### Exercise aim:
Everything below from the line with "[Plastic Extrusion Machineries] (121, 50)" through the line with "#რჩეული (229, 108)" must be retyped exactly, except the pictures.

----- Task material

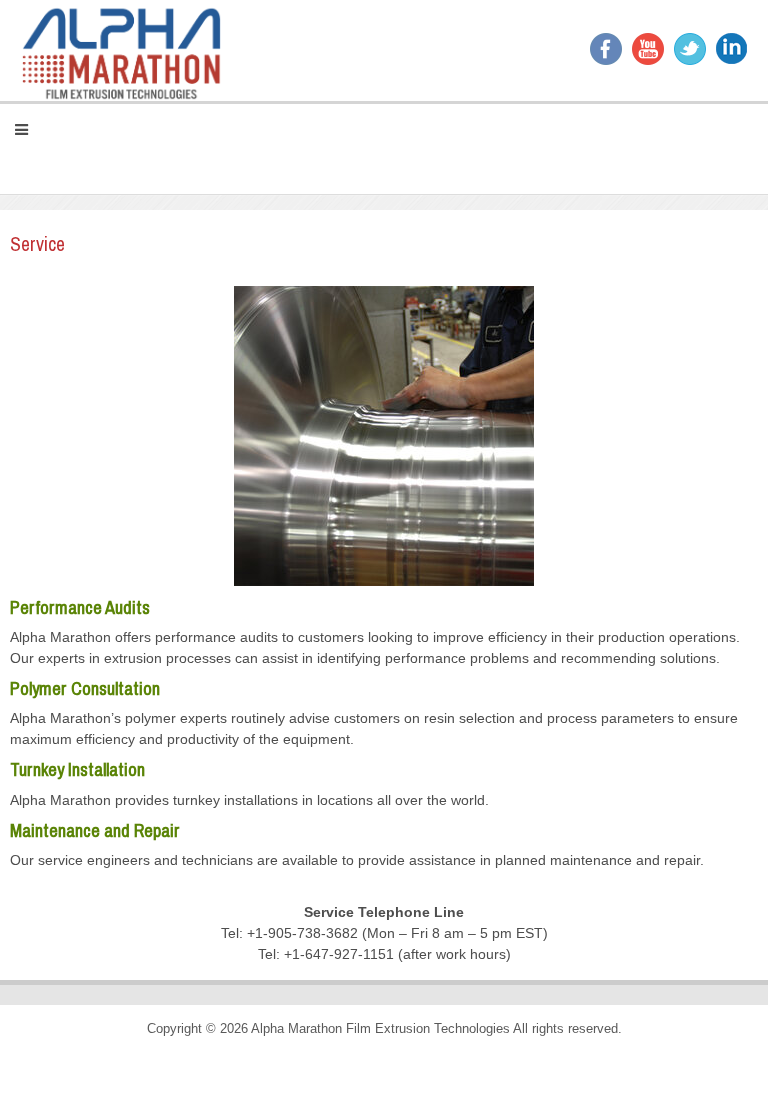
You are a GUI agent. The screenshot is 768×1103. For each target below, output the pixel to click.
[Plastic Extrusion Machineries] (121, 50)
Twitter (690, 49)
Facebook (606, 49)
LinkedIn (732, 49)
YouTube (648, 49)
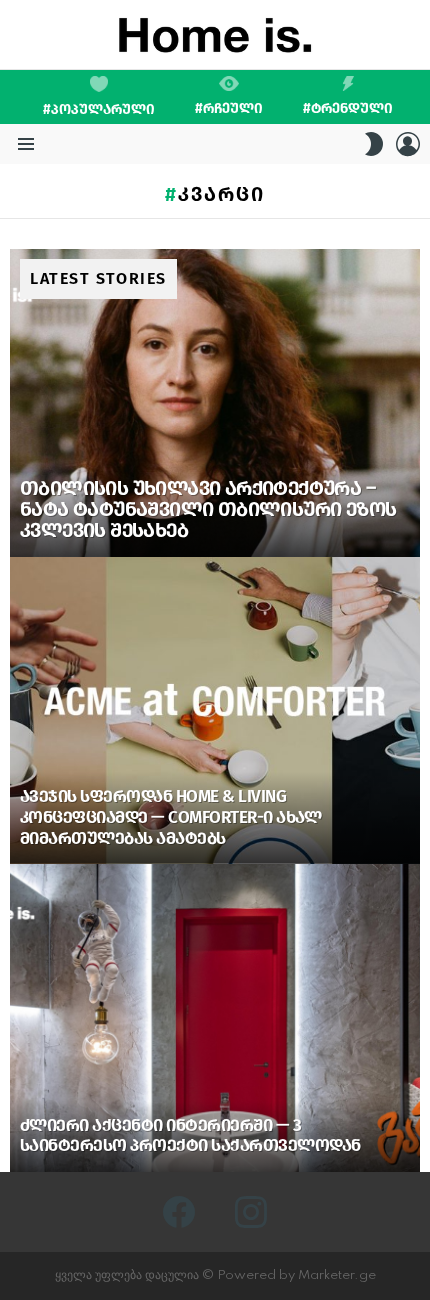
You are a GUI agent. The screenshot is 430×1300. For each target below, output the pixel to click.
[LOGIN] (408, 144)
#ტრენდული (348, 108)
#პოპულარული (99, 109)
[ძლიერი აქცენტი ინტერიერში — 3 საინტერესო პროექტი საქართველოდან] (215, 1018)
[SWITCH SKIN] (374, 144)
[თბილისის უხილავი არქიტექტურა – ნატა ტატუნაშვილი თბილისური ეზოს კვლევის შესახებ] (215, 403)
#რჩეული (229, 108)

----------
----- Task material

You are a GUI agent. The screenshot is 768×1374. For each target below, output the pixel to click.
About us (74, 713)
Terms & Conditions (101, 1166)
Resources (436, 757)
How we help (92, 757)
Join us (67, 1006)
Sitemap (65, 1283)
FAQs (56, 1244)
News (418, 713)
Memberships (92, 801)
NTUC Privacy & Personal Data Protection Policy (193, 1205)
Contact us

----------

### Task output:
[Plastic Extrusion Machineries] (121, 50)
Twitter (690, 49)
Facebook (606, 49)
LinkedIn (732, 49)
YouTube (648, 49)
You are a GUI agent. The screenshot is 430×1300. For each target below, output the pixel to click.
[LOGIN] (408, 144)
#ტრენდული (348, 108)
#პოპულარული (99, 109)
[ძლიერი აქცენტი ინტერიერში — 3 საინტერესო პროექტი საქართველოდან] (215, 1018)
[SWITCH SKIN] (374, 144)
[თბილისის უხილავი არქიტექტურა – ნატა ტატუნაშვილი თბილისური ეზოს კვლევის შესახებ] (215, 403)
#რჩეული (229, 108)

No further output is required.